● **Supplied records**:
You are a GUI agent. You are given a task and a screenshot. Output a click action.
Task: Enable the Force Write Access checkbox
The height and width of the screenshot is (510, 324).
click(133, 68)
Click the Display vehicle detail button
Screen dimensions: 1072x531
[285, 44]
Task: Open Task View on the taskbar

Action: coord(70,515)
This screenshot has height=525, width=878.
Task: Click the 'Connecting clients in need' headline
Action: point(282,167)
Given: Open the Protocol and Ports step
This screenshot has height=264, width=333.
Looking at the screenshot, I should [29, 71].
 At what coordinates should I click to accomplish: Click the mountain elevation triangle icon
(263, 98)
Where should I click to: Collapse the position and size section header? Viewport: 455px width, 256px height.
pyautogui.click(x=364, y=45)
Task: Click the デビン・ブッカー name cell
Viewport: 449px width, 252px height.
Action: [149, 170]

...

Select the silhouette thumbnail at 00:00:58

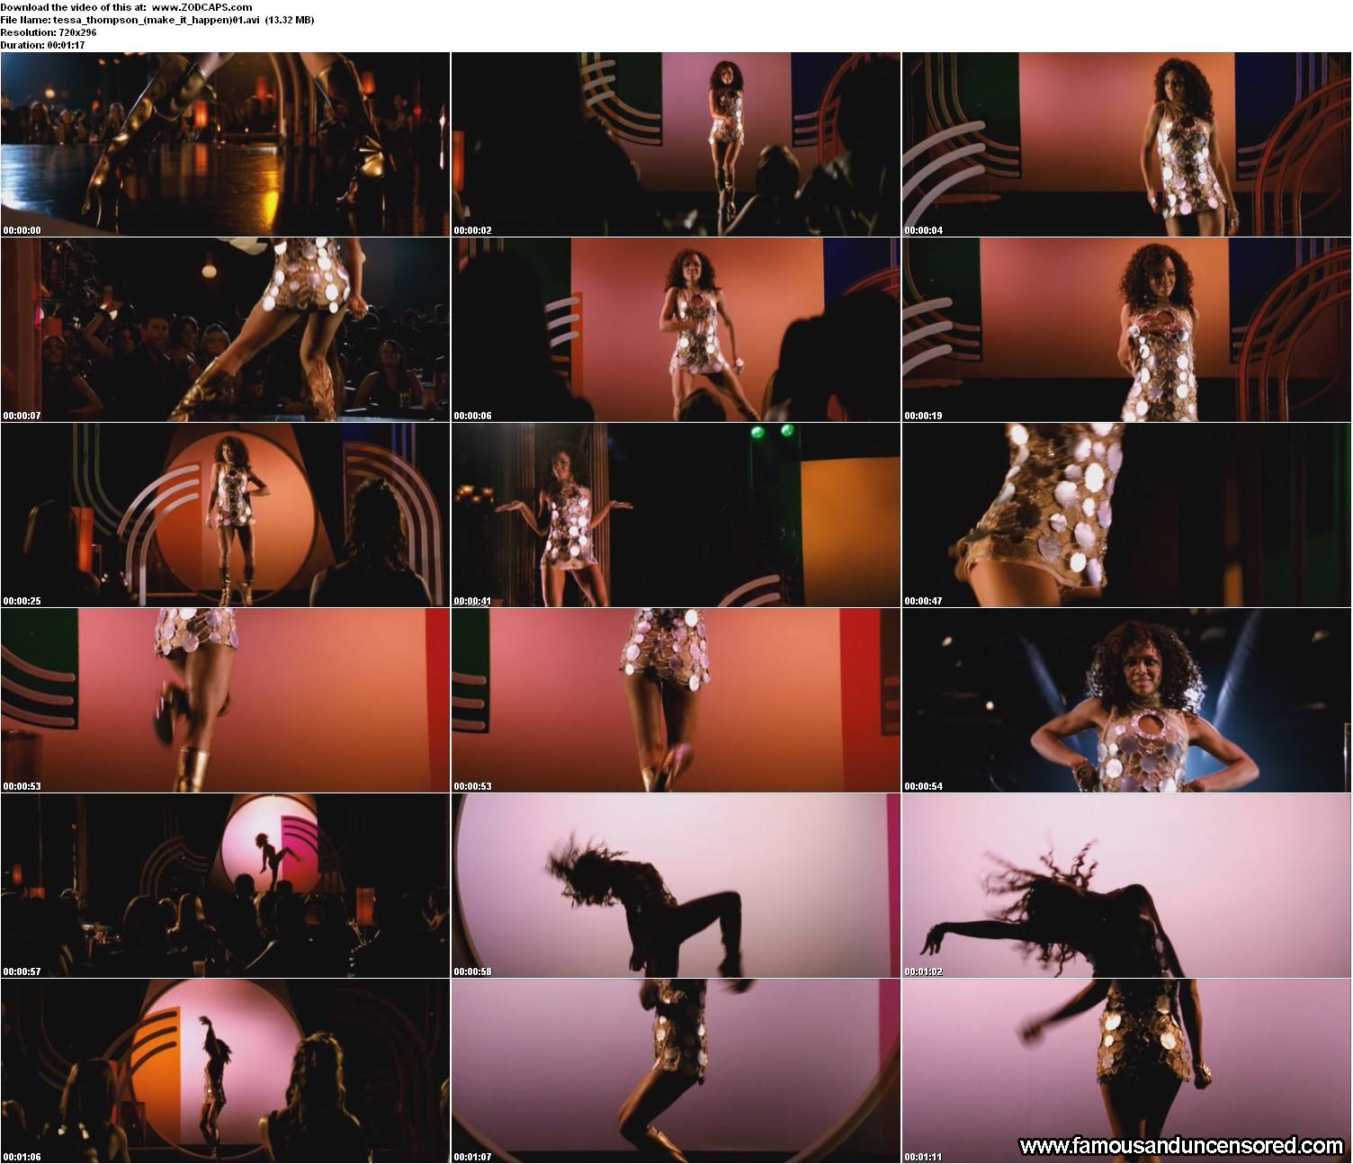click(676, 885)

--

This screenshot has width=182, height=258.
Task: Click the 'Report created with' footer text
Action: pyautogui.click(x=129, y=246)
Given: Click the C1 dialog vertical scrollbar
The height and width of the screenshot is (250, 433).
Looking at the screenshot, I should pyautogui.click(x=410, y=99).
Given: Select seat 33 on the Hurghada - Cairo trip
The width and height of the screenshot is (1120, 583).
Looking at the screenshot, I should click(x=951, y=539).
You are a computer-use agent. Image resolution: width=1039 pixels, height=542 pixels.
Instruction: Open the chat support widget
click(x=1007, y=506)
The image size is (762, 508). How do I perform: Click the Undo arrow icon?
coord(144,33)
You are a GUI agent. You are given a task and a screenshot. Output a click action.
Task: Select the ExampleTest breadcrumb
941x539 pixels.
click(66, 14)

● **Action item**: From the entries above, extract only the lines running from the one containing "At what coordinates" through the one containing "Task: Click the デビン・ブッカー name cell", inclusive.

● **Result**:
 At what coordinates should I click to accomplish: Click the mountain elevation triangle icon
(263, 98)
Where should I click to: Collapse the position and size section header? Viewport: 455px width, 256px height.
pyautogui.click(x=364, y=45)
Task: Click the デビン・ブッカー name cell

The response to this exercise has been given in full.